Hopefully it’s clear that in this model the intercept will be the mean of Y for both predictors’ reference groups.
So this is an example where the intercept become meaningful and useful for answering hypotheses. The other coefficients in the model will be differences between this mean and the means for the comparison groups.
Example 4: X1 is Numerical and Centered and X2 is Categorical and Dummy Coded
Here we just combine exactly what we’ve been doing in the other examples.
The intercept would be the mean of Y at the mean of X1 for only the reference group of X2.
This would be a very useful value to have, especially if X1 is a covariate and X2 an independent variable. The coefficient for X2 is the difference between this reference group mean (the intercept) and the comparison group mean, evaluated at the mean of the covariate.
Example 5: Both X1 and X2 are Categorical and Effect Coded
Effect coding is a different way of assigning numerical values to categories so that they work in a linear model. It is the coding scheme that ANOVA uses.
While it is not usually the default in regression, it can be very useful.
The way effect coding works is to assign values of -1 and 1 to the categories. What this does is place zero between the two categories.
As long data are balanced across the two categories, the mean of Y when all X equal zero will be the overall grand mean of Y.
The reason this works is because even though there were no data where X1 and X2 equal zero, it’s right in the middle of the two categories. Since the mean of two group means is equal to the mean of all the points, this value in the middle ends up being the overall grand mean.
Example 6: X1 is Numerical and Centered and X2 is Categorical and Effect Coded
You probably know where I’m going with this one. Centering for a numerical variable does the same basic thing as effect coding for a categorical variable – it puts zero in the middle.
In this model, the intercept is the mean of Y at the mean of X1 across both groups of X2.
If you compare this to example 4, you see the intercept has a different meaning, even though both examples include one numerical and one categorical predictor. In that model, we were evaluating that mean Y for only one group of X2 because X2 was dummy coded.
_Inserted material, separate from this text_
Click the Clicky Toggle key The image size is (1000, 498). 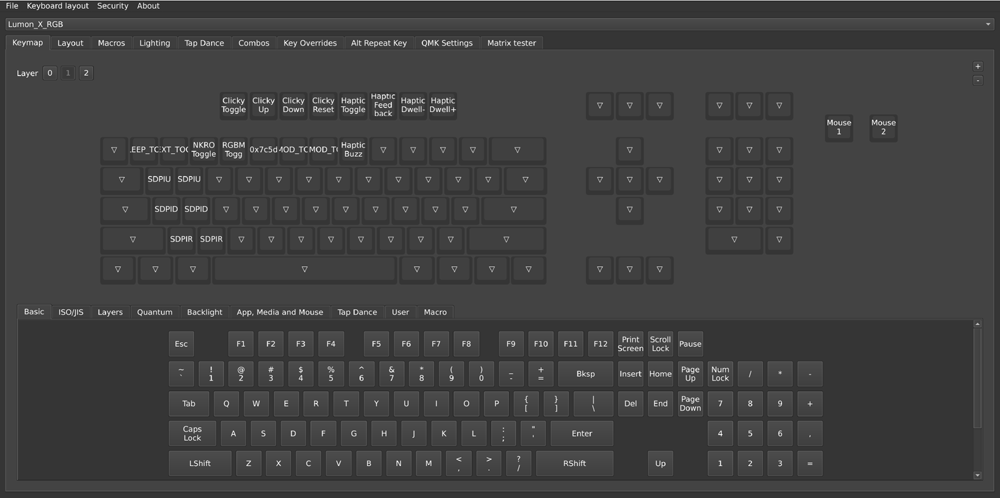[x=233, y=105]
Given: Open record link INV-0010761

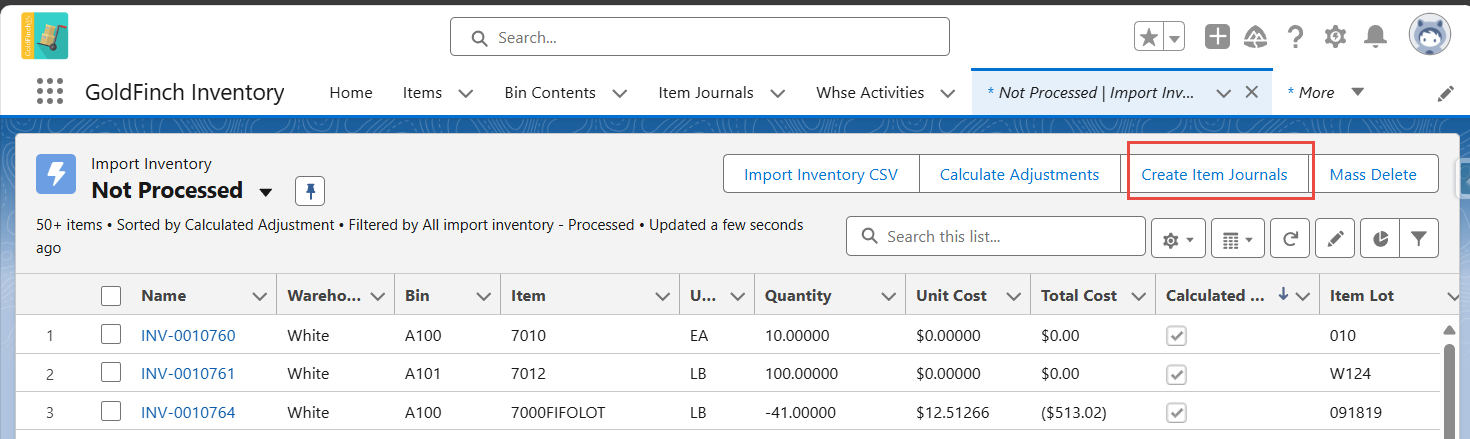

Here, the effect coding means we’re averaging across both groups.
Both approaches are helpful and meaningful in different situations. You just need to choose which information helps you understand your data and how they apply to your research questions.
Beyond The Six Examples
In all of these models, because we did not include any multiplicative terms like interactions or polynomials, all of the coding and scaling changes affected the intercepts, but not the model slopes.
They affect the intercepts in exactly the same way in models with multiplicative terms, but they also affect some of the slope coefficients.
So all of the intercept interpretations I’ve outlined above have the exact same interpretations whether multiplicative terms are in the model or not. Those would be exactly the same.
I suggest you take a simple data set, try some different coding schemes, and try it out for yourself. That’s often the best way to cement your understanding.
PF Duralwes says
Hi Karen, thanks for the post. My question relates specifically to Example 4 (2 dummy coded categorical X variables) though I am interested in the answer for the other examples as well. You are writing here about how to interpret the coefficients. What about the p-values? It seems to me that while the coefficient of a variable indicates the difference between it and the reference (intercept), the p-value indicates something else… the difference between it and zero? Thanks!
DAGNACHEW GETNET says
how can I correct the marginal prediction value becomes negative and greater 1 in multivariate probit ?
Example 3 should mention that the model needs to include an interaction effect. Otherwise the intercept will not be equal to the group mean of a group that is described by having both 0 on both predictor variables. Instead it will be a predicted mean of a group coded all 0’s under an assumption of additivity. As soon as this is violated, the intercept will not be identical to an observed group mean anymore.
True, true. Good point. This does assume that any interaction effect really = 0.